The noble and ancient town gives the impression that the stones have been forged with the help of the wind and bizarre deity creators. Indeed, nearby, in an area called “The Santoni”, there is a rocky complex dedicated to the worship of goddess Cibele, eastern Phrygian deity identified with the Great Mother.
On top of the city you will find the archaeological area of Akrai, founded by the people from Siracuse in 664 BC; there are also a small Greek theater (that hosts classical performances) and other remains of places of worship, tombs, quarries and a decumanus.
Starting from Piazza del Popolo you will be fascinated by the immensity of the church of San Sebastiano, rebuilt after the 1693 earthquake; the impressive staircase adds charm to the façade which was built in three orders. During the festival, people cook the cudduri, typical bread bagels with a bay leaf. The Town Hall goes back to the beginning of the twentieth century and it was built in neoclassical and Liberty style.
Palazzolo has starred in many films.
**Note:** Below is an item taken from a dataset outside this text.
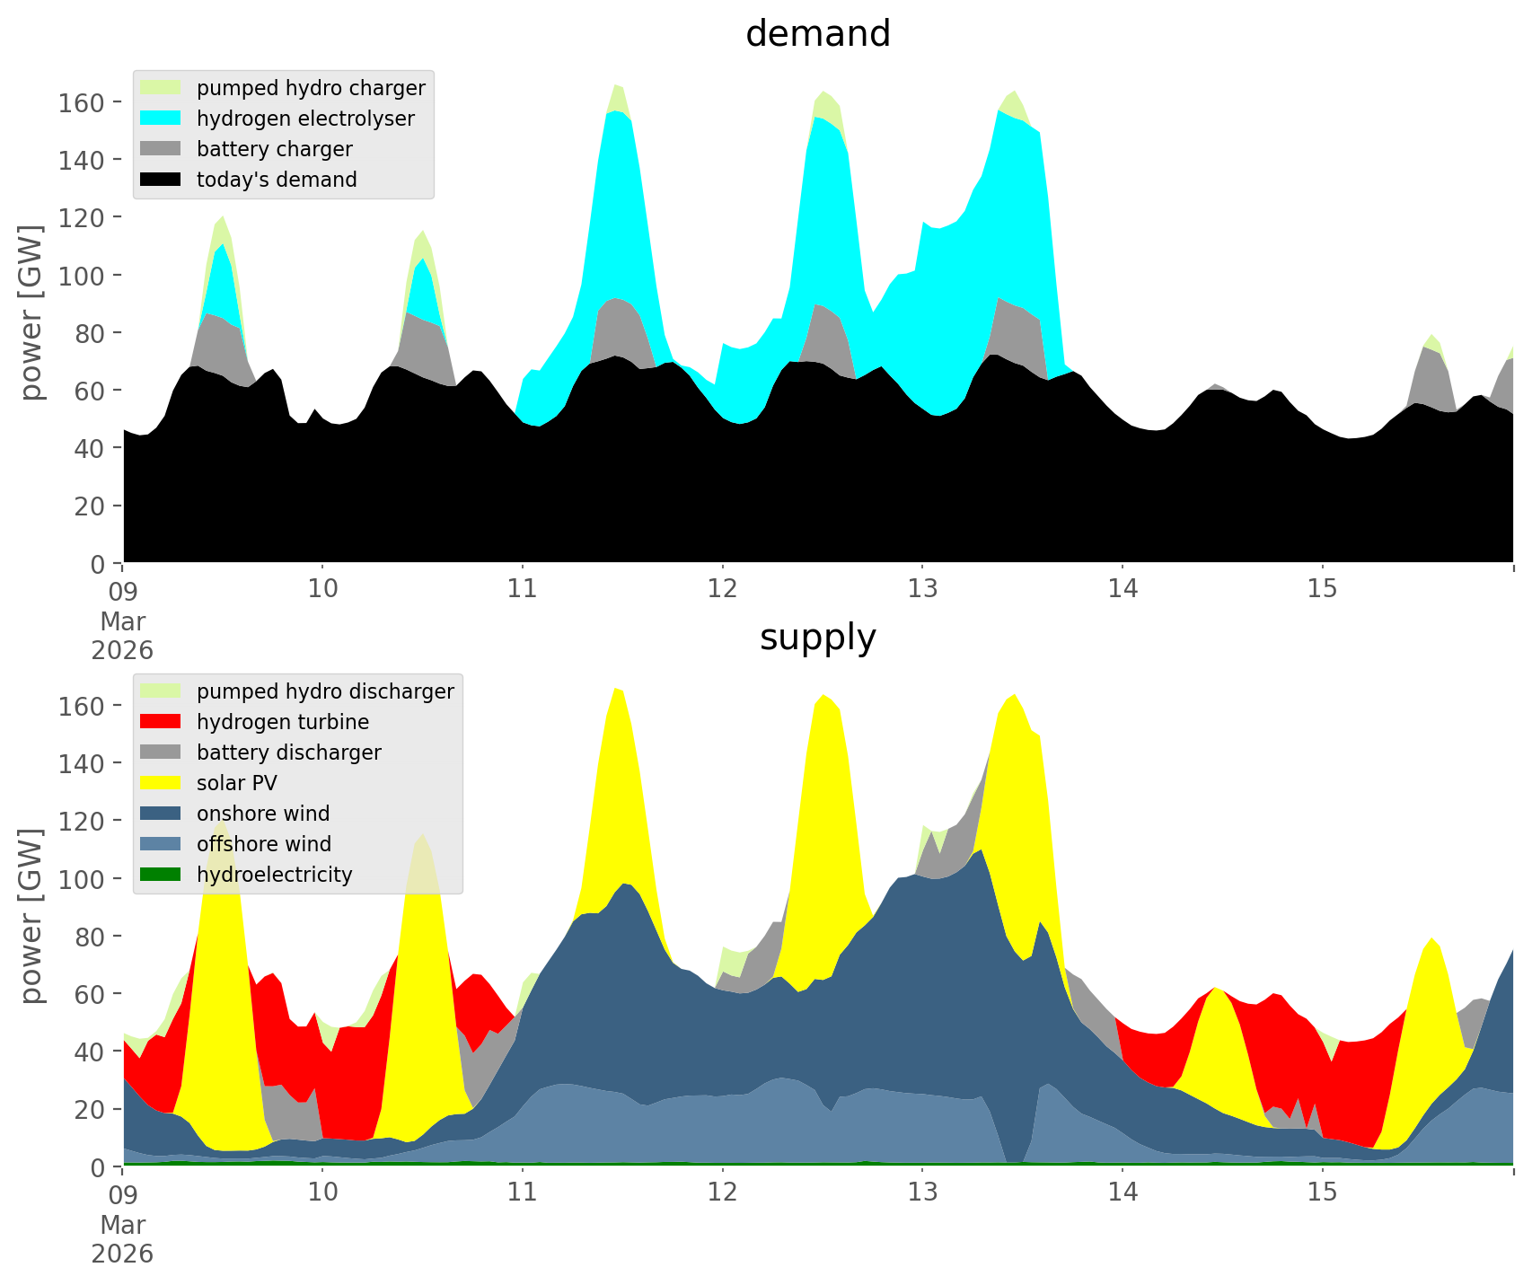Click the pumped hydro discharger legend swatch
The height and width of the screenshot is (1285, 1532).
161,691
The town has impressed Carmine Gallone who in 1953, arousing the wrath of the people from Vizzini, wanted to film some scenes of Cavalleria Rusticana; in 1975 Luigi Zampa filmed Gente di Rispetto; Franco Zeffirelli filmed his version of Cavalleria Rusticana; Antonio Albanese filmed the opening scene of La fame e la Sete; finally, Ficarra and Picone filmed the hilarious Nati Stanchi.
Palazzolo, of which we can see the ancient wealth, is known to be festive. Indeed, many baroque festivals are celebrated: that of San Paolo at the end of June and those of San Sebastiano and San Michele in August and late September; lastly, another celebration is the traditional Carnival festival, which is one of the most attractive of this area in Sicily, always in competition with the more famous in Acireale.
Along Corso Vittorio Emanuele, the baroque Palaces remind that many noble families lived in Palazzolo. Among them, there are the eighteenth-century Palace of the archaeologist Iudica and the seventeenth-century Palazzo Pizzo; then there is the Church of Immacolata, formerly Santa Maria di Gesù, which hosts a Renaissance masterpiece by the Dalmatian Francesco Laurana, The Lady and Child (1471); you will also find the Church of San Michele Arcangelo, just before Casa Museo A. Uccello, built by the Sicilian ethnologist inside the baronial Ferla-Bonelli Palace from the eighteenth century. In the lower part of the city there are small and great wonders that will surely impress your eyes: the Mother Church of San Nicola and San Paolo, with its distinctive tower façade with a porch built in three orders.
On June 29, the town organizes u giru ro pani (the tour of the bread) for the feast of the saint, with a cart that collects the bread offers.
We would like to finish the tour of the “living” city with the wonderful Sicilian baroque façade of the Church Annunziata. It has twin spiral columns that are decorated with marzipan fruit sculptures. The Annunciation by Antonello da Messina, now preserved at the Museum Bellomo in Syracuse, seems to have been commissioned for the Church Annunziata.
Now let’s talk about the old pastry shops that will make our mouth “happy” with their centuries-old traditions: almond and walnut sweets from the valleys in Palazzolo, combined with pistachios, honey ibleo, pralines with walnut and coffee liqueur, orange lunettes…
A typical product of Palazzolo is the ragusano DOP, a stretched curd cheese made from cow’s milk. You can’t also miss the crispelle, special Christmas cakes made with durum wheat flour, baking powder and fennel, seasoned with cinnamon and sugar or honey and cinnamon.
Let’s give a last look at Palazzolo, as we are still impressed by the baroque wealth and the “insaredde”, the colored strips that are “shot” for the holidays; let’s also take a look at the plate of a Palace reminiscent of the writer and journalist Giuseppe Fava and the remains of the Norman castle’s tower that stands in Anapo Valley.